[Reprinted from original]
This commentary is by Will Staats, a wildlife biologist, hunter and trapper who lives in Victory, Vermont.
One bright early spring morning 55 years ago, I broke my way through the thin ice of a local marsh in central Vermont to check two traps and was thrilled to find my first muskrat. As the icy water poured in over the tops of my cheap rubber boots, I paid little attention to my feet rapidly turning numb while proudly holding the furry rodent aloft for my buddy standing on shore to see.
This one event would change the course of my life, helping to launch a career in wildlife conservation. All these decades later, I cannot hear the song of a red-winged black bird perched on a cattail without reliving this transformative moment in my life.
I took my brother and the neighborhood kids trapping. I watched them catch their first muskrat and labor over skinning and stretching the pelt. Together we roasted muskrat meat skewered on sticks over a campfire. On the trapline, they learned about life and death, honed their woods skills and experienced a unique connection with the natural world and wildlife that simply can’t be experienced any other way. These are memories they carry with them as adults today.
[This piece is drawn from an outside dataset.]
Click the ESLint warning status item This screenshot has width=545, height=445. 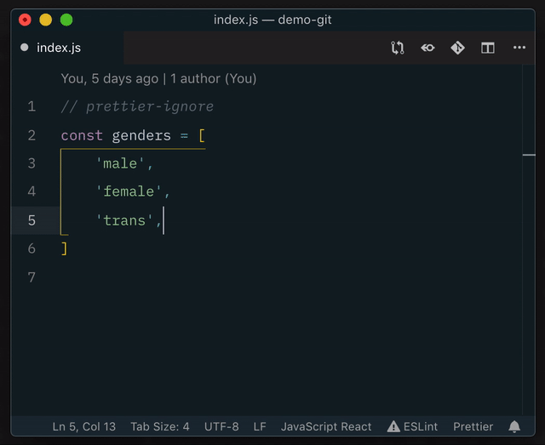pyautogui.click(x=414, y=426)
Will our legislators deny all future generations of Vermonters this experience because one small segment of society doesn’t believe in this practice?
Once again the anti-trapping activists are asking that a bill — S.111 — be passed that would eliminate what they have described as “recreational” trapping. This is despite the fact that a bill further regulating trapping was passed just last year and the regulatory process surrounding it is well underway in a first of its kind move to institute best management practices into law.
How disappointing that we see a bill to end trapping before this historic work is completed. Best management practices for trapping are designed to minimize animal suffering and eliminate nontarget animals and pets.
The very term ”recreational trapping ” is misleading and an attempt to demean what trapping entails. It implies that anyone can pick up a trap and spend a weekend “recreating” while pursuing furbearers. To describe trapping as “recreational” is an inaccurate representation of this cultural activity that has been practiced by generations of Vermonters.
Instead, it is a way of life for Vermonters that takes careful study and commitment and requires an intimate understanding of furbearers and their habitats, along with specialized woods skills to ensure success.
This bill would totally eliminate Vermonters’ ability to trap for fur and food as we have for generations. Instead, it would allow landowners (perhaps unskilled in the use of traps) to trap on their own land or to hire wildlife control technicians to trap the problem animal. Unmanaged furbearer populations will lead to an increase in human/wildlife conflicts, resulting in more animals caught indiscriminately by intolerant, inexperienced landowners or by hired control technicians and then wasted.
Currently licensed Vermont trappers operating within legal trapping seasons make use of harvested animals, processing the pelts for sale or clothing and often the meat for food as well. Beaver, muskrat, raccoon, bobcat provide delicious organic meat.
While in the process of ignoring and dismissing last year’s bill, anti-trappers describe the new proposed bill as a “compromise.” Compromise implies there is give and take on both sides of the discussion. There has been no compromise by those trying to end trapping.
Something is seriously wrong with our legislative process when those most affected by this legislation, the Vermont men and women who have trapped for generations, are valued so little that some legislators are willing to support a bill that would ultimately change their way of life forever.
Vermont prides itself for its inclusivity, welcoming and respecting a diversity of people who share our tiny state. Why, then, would anyone attempt to erase our trapping and hunting culture, which has been practiced in this state since Indigenous people stalked through Vermont’s virgin forests?
The answer is that well-heeled anti-trapping groups have propagandized the conversation with misinformation and inflammatory rhetoric. There has been no compromise with these groups, which have nothing to lose and only a desire to rid our shared landscape of hunters and trappers, regardless of the devastating impacts this will have on the families who hold these traditions dear.
Sadly, the land around the marsh where I caught my first muskrat is now slated for a large housing project. No longer will there be 10-year-old children wading through the cattails on spring mornings. In time, the muskrats and red-winged black birds will disappear.
True advocates for wildlife recognize that the real threat to our wildlife is not trapping, but the proliferation of development that continues to erode Vermont’s remaining wildlife habitat.
If this bill becomes law, Vermonters will no longer have the choice to experience this unique way of life and the connection it forges with the natural world — a connection that endears trappers to the wild places where furbearers live. And who will stand up for the marshes, beaver ponds and mountaintops when our trappers and hunters are gone?